XGBoost Chinese Documentation Now Open

Organized by Machine Heart

Author: Jiang Siyuan

Recently, ApacheCN has opened the XGBoost Chinese documentation project, which provides installation steps, usage tutorials, and tuning tips related to XGBoost. The project has currently completed 90% of the original English documentation, and Machine Heart briefly introduces this documentation and hopes that readers can help improve it.

Gradient boosting trees have proven effective in predictive mining for classification and regression tasks. Previously, the boosting tree algorithm we chose was MART (multiple additive regression tree). However, since 2015, a new and consistently winning algorithm has emerged: XGBoost. This algorithm re-implements tree boosting and has achieved excellent results in Kaggle and other data science competitions, thus gaining popularity.

Before introducing XGBoost proposed by Chen Tianqi and others, we need to understand some concepts about boosting methods. Firstly, boosting methods are learning algorithms that use multiple simpler models to fit data, and these simpler models are also known as base learners or weak learners. It learns multiple classifiers by changing the weights of the training samples and combines these classifiers linearly to enhance classification performance.

For the AdaBoost algorithm, it increases the weights of samples misclassified by the previous round of weak classifiers while decreasing the weights of correctly classified samples. Thus, those incorrectly classified data receive greater attention from the next round of weak classifiers due to the increased weights, allowing the classification problem to be addressed by a series of weak classifiers.

If we combine the boosting algorithm with tree methods, we can build the boosting tree algorithm, which has yielded outstanding results in many Kaggle competitions. The boosted tree model can be viewed as an adaptive basis function model, where the basis functions are classification regression trees.
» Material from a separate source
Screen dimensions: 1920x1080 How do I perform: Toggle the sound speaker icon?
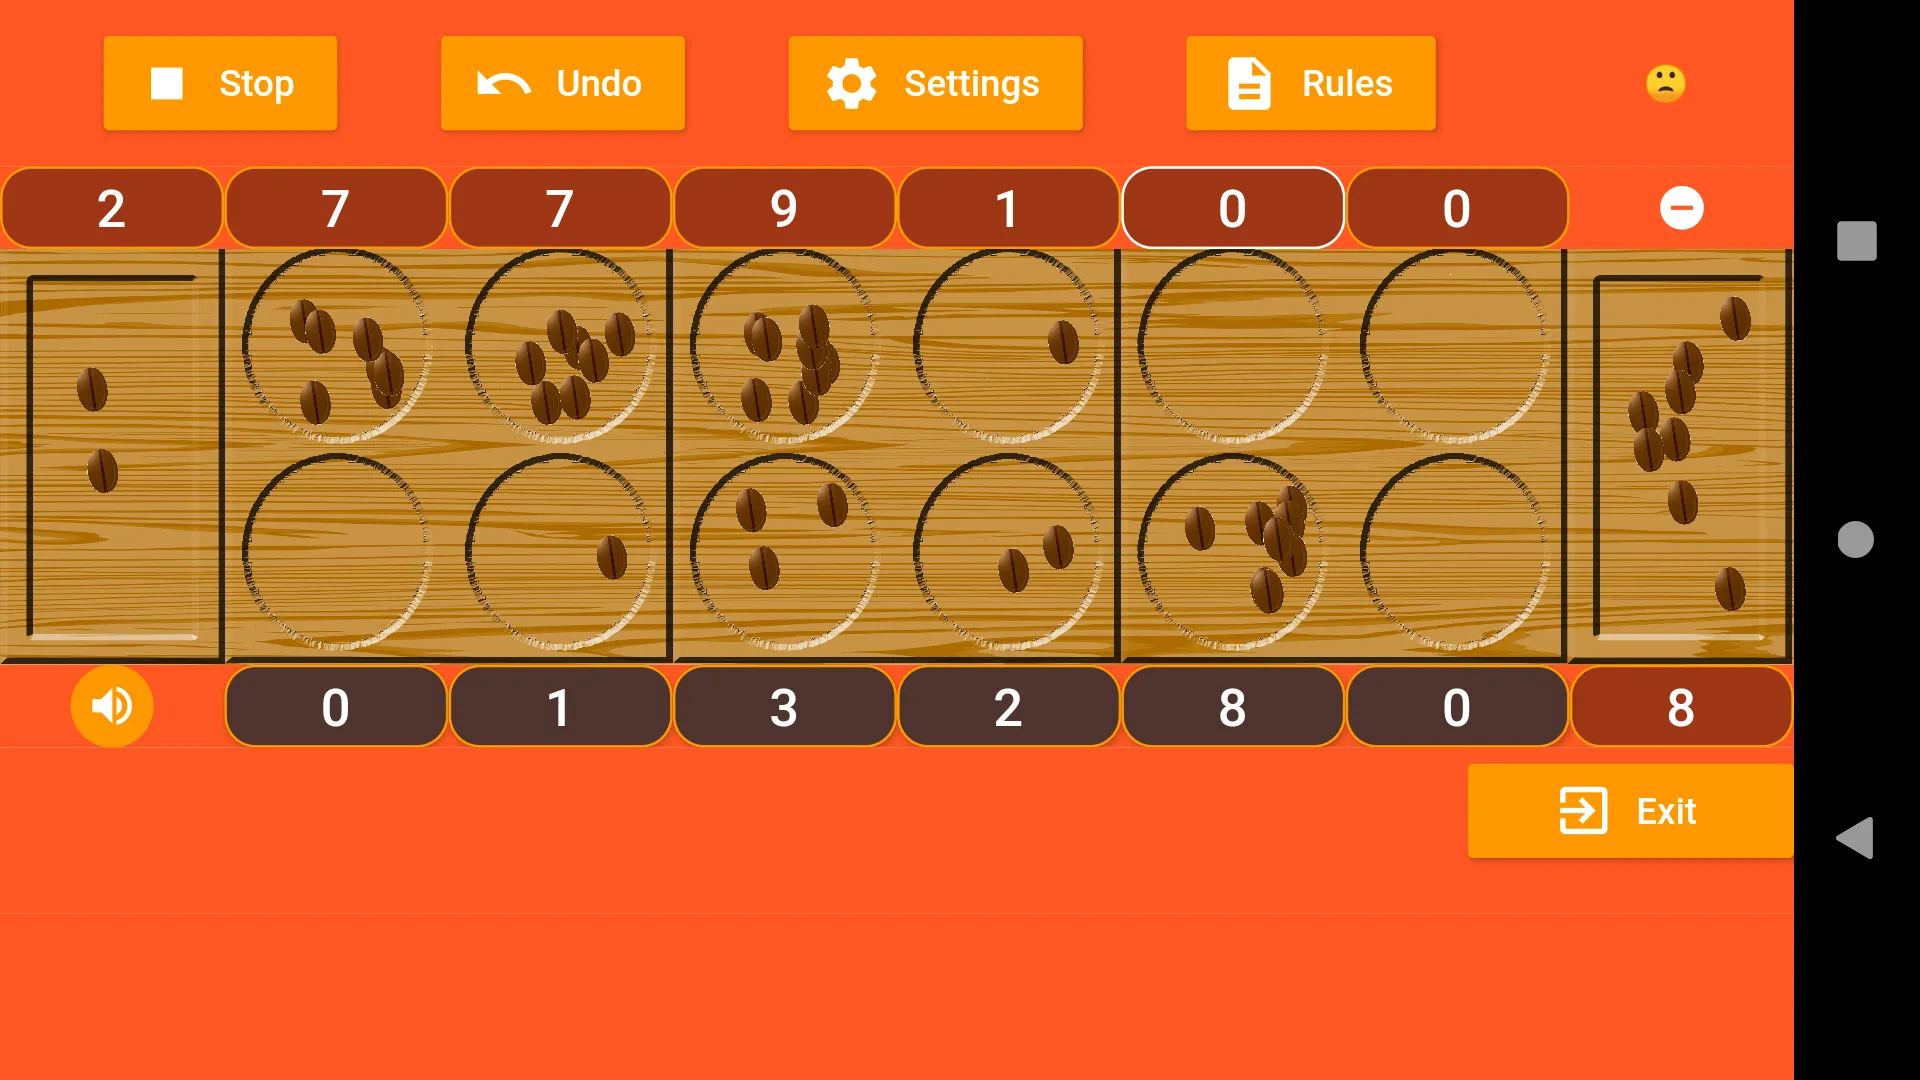(111, 705)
The boosted tree model is the sum of multiple tree models, hence it is also referred to as tree ensemble or additive tree model. Generally, boosted trees often use very shallow classification regression trees, meaning trees with only a few leaf nodes. Compared to deeper trees, such trees have lower variance but greater bias.

Therefore, with the help of boosted tree models (i.e., adaptive neighborhood determination), MART and XGBoost can generally achieve better fitting than other methods. They can perform automatic feature selection and capture higher-order interactions without crashing.
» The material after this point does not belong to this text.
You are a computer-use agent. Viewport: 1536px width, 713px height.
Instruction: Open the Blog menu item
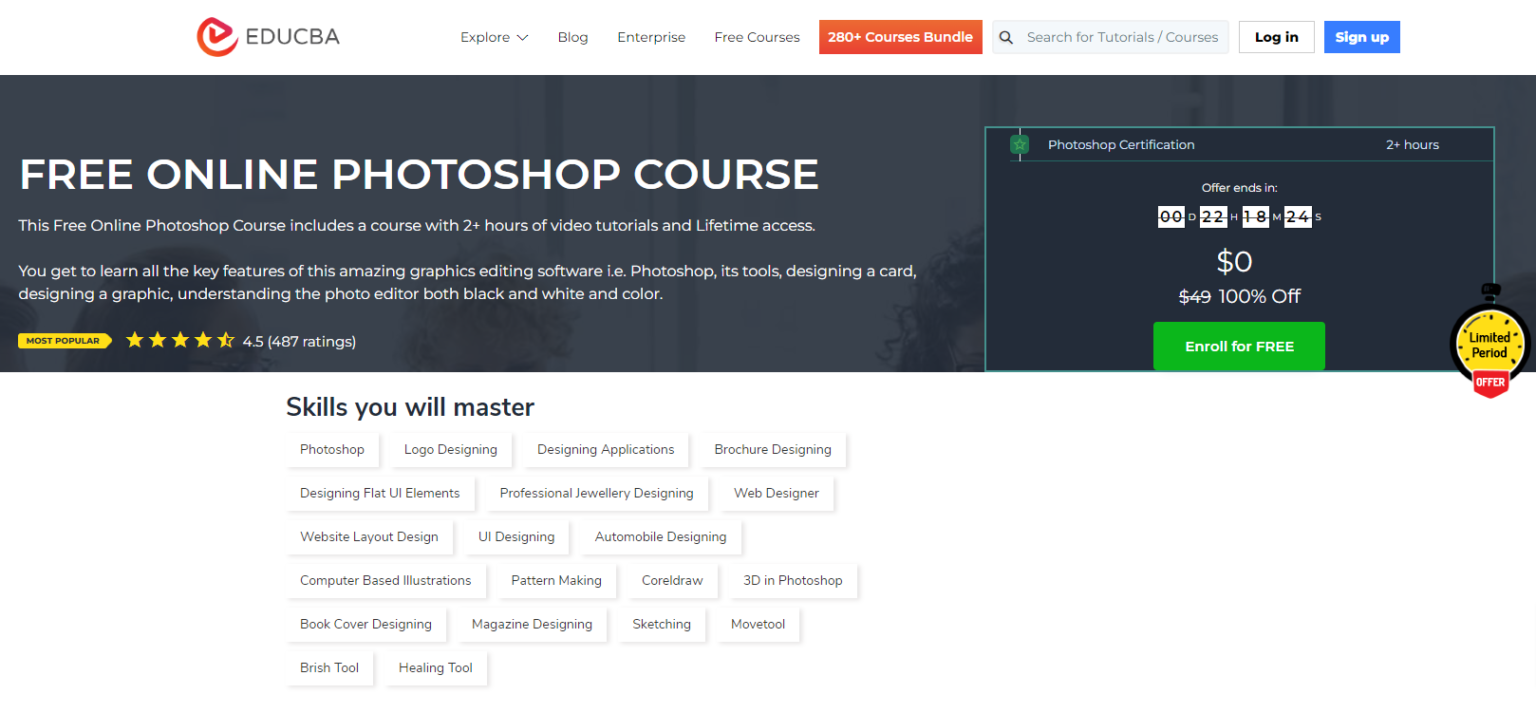[572, 37]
By comparing MART and XGBoost, although MART indeed sets the same number of leaf nodes for all trees, XGBoost deepens the trees by setting Tmax and a regularization parameter while still keeping the variance low. Compared to the gradient boosting of MART, the Newton boosting used by XGBoost is likely to learn better structures. XGBoost also includes an additional randomization parameter, namely column subsampling, which helps further reduce the correlation of each tree.

In summary, XGBoost outperforms the general MART algorithm in many aspects, bringing an improved method for boosting trees.

In the recent ApacheCN project, they have opened a Chinese documentation for XGBoost: scalable and flexible gradient boosting.

XGBoost Chinese Documentation Now Open

This project not only includes a complete installation guide:

The installation page provides instructions on how to build and install the xgboost package on various operating systems. It consists of the following two steps:

1. First, build the shared library from C++ code (libxgboost.so for linux/osx and libxgboost.dll for windows).

  • Exception: For the installation of the R package, please refer directly to the R package section.

2. Then, install the relevant programming language packages (e.g., Python package).

Important: The latest version of xgboost uses submodules to maintain the package, so when you clone the repo, remember to use the recursive option as follows.

git clone --recursive https://github.com/dmlc/xgboost

For Windows users using GitHub tools, you can open Git Shell and enter the following commands.

git submodule init
git submodule update

If you encounter any issues during installation, please first refer to the troubleshooting section. If the instructions there do not suit you, feel free to ask questions on xgboost-doc-zh/issues, or if you can resolve the issue, it is best to initiate a pull request.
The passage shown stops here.